═════ DATA PROVIDED ═════
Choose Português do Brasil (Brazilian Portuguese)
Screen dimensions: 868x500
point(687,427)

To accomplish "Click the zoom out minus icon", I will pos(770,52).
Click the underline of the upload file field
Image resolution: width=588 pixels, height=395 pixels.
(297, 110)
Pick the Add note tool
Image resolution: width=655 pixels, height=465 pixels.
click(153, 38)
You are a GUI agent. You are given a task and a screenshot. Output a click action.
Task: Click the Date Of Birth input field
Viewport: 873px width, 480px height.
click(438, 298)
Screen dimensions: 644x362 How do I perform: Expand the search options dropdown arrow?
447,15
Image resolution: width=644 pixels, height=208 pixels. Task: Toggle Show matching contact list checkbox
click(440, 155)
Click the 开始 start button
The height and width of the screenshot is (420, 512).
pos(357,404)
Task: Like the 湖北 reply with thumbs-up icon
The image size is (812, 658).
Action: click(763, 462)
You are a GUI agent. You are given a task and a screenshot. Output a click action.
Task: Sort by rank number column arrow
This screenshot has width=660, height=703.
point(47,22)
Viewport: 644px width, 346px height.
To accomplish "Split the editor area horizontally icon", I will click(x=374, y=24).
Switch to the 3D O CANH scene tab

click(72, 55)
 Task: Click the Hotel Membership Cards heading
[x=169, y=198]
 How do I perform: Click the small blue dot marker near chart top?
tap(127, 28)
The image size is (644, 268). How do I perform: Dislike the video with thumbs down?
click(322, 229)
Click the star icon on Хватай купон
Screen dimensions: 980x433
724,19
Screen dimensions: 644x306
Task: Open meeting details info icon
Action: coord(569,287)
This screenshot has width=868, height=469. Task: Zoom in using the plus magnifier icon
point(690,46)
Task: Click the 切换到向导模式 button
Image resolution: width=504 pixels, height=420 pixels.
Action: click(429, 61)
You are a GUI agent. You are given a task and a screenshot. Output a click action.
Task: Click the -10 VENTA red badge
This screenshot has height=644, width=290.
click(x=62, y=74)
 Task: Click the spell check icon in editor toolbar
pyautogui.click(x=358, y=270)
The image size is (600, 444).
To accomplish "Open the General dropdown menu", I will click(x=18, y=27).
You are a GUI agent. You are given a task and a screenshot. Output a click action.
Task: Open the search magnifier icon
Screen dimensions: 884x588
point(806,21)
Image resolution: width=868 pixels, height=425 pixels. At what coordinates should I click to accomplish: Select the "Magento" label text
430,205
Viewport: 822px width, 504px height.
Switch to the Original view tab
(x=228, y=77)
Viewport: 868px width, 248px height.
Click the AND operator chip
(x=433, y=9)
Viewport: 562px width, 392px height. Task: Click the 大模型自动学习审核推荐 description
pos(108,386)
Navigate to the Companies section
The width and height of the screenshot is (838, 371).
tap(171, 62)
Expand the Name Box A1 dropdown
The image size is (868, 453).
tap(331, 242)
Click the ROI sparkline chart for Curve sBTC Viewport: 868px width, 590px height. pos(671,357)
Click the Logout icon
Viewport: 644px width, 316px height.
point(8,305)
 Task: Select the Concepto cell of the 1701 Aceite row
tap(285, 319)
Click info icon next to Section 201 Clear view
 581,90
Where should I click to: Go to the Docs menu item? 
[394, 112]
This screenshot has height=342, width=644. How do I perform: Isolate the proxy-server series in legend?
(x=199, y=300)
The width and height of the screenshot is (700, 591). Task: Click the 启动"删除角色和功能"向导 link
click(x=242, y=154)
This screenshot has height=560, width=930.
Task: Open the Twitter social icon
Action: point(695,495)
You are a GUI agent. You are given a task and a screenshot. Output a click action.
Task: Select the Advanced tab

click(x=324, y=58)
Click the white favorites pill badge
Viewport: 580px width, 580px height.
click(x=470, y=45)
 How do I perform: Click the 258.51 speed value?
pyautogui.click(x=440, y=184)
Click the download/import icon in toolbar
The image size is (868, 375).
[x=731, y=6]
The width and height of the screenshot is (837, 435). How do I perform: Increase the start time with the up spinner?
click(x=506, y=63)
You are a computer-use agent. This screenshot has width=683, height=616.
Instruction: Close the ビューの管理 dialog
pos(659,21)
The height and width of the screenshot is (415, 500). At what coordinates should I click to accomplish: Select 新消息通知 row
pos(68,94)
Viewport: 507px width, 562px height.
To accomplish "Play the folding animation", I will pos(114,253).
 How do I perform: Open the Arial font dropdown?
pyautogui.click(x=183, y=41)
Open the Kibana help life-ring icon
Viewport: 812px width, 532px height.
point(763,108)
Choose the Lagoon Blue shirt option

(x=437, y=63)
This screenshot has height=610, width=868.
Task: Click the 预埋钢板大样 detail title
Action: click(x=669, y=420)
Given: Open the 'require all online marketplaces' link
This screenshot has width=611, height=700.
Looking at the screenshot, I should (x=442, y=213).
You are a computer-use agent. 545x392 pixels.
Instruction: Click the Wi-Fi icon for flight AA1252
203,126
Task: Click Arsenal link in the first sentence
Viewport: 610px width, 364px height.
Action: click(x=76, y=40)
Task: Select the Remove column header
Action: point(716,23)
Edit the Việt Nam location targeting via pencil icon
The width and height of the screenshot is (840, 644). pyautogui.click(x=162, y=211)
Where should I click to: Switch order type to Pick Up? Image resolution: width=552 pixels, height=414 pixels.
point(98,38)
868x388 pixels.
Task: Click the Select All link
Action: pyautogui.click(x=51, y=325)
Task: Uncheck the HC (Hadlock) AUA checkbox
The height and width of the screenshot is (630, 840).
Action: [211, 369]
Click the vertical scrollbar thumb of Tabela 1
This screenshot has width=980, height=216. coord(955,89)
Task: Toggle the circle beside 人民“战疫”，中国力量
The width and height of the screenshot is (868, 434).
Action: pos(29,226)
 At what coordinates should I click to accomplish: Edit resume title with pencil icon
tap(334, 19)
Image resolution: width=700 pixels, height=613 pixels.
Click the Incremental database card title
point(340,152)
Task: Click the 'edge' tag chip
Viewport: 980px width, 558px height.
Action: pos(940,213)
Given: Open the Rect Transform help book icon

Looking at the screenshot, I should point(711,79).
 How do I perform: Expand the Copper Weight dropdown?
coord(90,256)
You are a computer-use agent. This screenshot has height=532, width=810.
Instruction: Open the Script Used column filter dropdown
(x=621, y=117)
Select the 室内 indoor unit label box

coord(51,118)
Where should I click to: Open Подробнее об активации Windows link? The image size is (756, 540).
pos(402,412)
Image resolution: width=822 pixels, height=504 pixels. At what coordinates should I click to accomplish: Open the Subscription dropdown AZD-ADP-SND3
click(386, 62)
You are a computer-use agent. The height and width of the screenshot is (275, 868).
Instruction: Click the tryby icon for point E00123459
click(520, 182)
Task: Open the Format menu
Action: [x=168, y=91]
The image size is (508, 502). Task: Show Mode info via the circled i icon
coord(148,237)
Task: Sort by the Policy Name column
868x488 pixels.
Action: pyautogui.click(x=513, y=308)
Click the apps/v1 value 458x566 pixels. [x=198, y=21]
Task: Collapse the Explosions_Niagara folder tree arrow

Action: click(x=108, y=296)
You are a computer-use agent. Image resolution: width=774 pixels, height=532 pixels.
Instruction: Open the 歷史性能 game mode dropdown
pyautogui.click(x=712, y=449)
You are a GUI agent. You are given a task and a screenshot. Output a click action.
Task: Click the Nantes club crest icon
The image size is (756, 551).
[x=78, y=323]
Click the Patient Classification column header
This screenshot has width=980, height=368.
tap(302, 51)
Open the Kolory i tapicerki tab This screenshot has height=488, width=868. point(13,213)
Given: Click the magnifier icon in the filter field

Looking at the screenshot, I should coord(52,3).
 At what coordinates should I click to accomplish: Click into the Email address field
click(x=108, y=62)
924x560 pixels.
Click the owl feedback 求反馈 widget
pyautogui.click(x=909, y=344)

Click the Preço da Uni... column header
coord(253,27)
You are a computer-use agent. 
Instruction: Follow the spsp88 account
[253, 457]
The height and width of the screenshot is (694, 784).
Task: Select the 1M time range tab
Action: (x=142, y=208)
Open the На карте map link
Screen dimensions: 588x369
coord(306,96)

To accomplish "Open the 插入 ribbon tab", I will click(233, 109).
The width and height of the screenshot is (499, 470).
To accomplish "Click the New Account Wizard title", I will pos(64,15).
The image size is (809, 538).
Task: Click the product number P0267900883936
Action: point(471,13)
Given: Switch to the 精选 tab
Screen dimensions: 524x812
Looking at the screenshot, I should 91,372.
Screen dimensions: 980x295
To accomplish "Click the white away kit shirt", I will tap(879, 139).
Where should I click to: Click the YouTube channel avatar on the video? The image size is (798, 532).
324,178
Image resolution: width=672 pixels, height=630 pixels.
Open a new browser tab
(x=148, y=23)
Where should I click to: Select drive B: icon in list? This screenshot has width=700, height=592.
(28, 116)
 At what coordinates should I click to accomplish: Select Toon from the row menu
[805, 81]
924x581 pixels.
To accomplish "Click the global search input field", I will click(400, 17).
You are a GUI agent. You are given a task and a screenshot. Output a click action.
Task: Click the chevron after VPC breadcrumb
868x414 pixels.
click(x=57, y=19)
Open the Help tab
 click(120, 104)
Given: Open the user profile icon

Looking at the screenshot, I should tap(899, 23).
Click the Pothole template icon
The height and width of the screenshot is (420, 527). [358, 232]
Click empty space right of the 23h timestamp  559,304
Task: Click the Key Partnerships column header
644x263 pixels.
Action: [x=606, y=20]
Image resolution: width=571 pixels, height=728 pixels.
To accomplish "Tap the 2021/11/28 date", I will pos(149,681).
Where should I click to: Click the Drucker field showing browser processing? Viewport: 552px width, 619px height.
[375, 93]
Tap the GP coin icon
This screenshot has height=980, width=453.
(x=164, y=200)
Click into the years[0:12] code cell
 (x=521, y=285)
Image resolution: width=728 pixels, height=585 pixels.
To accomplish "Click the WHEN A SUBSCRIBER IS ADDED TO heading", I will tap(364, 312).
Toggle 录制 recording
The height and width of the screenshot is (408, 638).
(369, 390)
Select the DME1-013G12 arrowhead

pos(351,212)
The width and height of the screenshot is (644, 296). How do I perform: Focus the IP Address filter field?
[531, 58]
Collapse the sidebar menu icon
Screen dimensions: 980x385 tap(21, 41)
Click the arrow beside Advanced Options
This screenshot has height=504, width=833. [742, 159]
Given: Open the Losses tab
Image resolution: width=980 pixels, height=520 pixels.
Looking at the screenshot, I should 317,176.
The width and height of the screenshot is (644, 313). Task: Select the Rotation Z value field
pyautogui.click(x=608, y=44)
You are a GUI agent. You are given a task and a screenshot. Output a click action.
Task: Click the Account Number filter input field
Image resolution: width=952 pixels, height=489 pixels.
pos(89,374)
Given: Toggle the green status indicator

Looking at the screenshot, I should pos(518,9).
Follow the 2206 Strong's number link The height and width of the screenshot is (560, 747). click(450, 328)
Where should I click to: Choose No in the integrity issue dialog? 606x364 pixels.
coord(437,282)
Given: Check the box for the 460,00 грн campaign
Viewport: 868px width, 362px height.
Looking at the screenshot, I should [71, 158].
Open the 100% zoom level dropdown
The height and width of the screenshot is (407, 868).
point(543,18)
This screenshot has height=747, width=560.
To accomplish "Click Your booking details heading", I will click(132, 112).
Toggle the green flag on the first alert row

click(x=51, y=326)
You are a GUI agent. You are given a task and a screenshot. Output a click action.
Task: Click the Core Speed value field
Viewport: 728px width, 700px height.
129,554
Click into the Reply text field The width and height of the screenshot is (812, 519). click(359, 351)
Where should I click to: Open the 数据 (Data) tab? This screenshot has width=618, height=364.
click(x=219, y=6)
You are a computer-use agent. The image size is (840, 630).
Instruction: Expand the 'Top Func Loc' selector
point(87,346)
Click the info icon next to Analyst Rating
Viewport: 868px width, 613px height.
═════
WORK TASK: Report each line of the records that holds the word "Sort".

RESULT FOR THIS EXERCISE:
Task: Sort by rank number column arrow
Task: Sort by the Policy Name column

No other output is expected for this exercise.